Hey, Mike.
Thank you for posting that link - it's definition of civil rights illustrates my point nicely.
(West's Encyclopedia of American Law): The political, social, and economic rights that each citizen has by virtue of simply being a citizen, and which are usually upheld by law. The meaning of the phrase is shaded by its commonest reference: to the civil rights of ethnic minorities in the United States. In this and similar usages, there is at least as much stress on the rights of a (minority) group as on the rights of the individual.
Nevertheless the phrase is older and more general than the American Civil War. Any state which gives constitutional or legal guarantees to its citizens confers civil rights. However, constitutions sometimes state rights without giving the citizen any means of enforcing them against the state.
I believe that in our modern society, for better or worse, the term "civil rights" has been largely taken over by those who discuss ethnic or gender discrimination. Many of these people don't concern themselves with 2A rights, and some of them actively oppose the RKBA. If your intention is to say to them, "Hey, my RKBA is just as much a civil right as your labor/housing/educational/voting right", then I guess that use of the term is okay.
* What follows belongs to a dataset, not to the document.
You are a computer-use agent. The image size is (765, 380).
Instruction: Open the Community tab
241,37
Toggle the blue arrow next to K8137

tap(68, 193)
But that's a weaker argument than saying, "I hold this right inherently as a human being, regardless of what my government thinks." I agree with cbrgator that the RKBA is a pre-existing right, which We the People exercised before the founding fathers came up with the Constitution. I think it's great that they promised not to infringe it (and I think it's unconscionable that their modern counterparts have reneged on that promise). I don't have a problem with it being listed as a civil right, as long as we understand that it is also more than that, and not subject to the arbitrary nature of other civil rights. It is a natural right, independent of government approval.
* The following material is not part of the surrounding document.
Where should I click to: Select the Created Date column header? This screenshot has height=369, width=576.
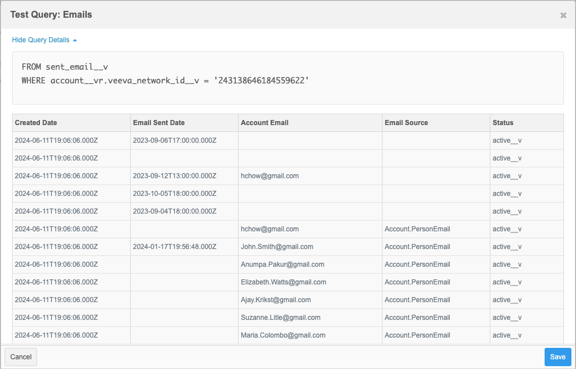pyautogui.click(x=36, y=123)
Let's look at the situation in 1791. The bill of Rights was amended to the Constitution, and things were cool. Except if you were a Negro, in which case the federal government didn't recognize your "civil rights". Did Negroes deserve the natural right to self-defense and RKBA at that time? Of course they did, but the governments of the day denied them the exercise of those rights. So we see that depending on government for your rights is, ahh... unreliable at best. Even if you're a fat middle-aged white guy like me.
So that's my point. Not only is the RKBA pre-existing to the Bill of Rights, it is independent of it. At some future time if the government of America no longer exists, or is vastly changed from how we know it today, or has been co-opted by socialists, or whatever, the natural rights of humans will still exist, and humans will be insisting on them. Civil rights come and go, natural rights remain.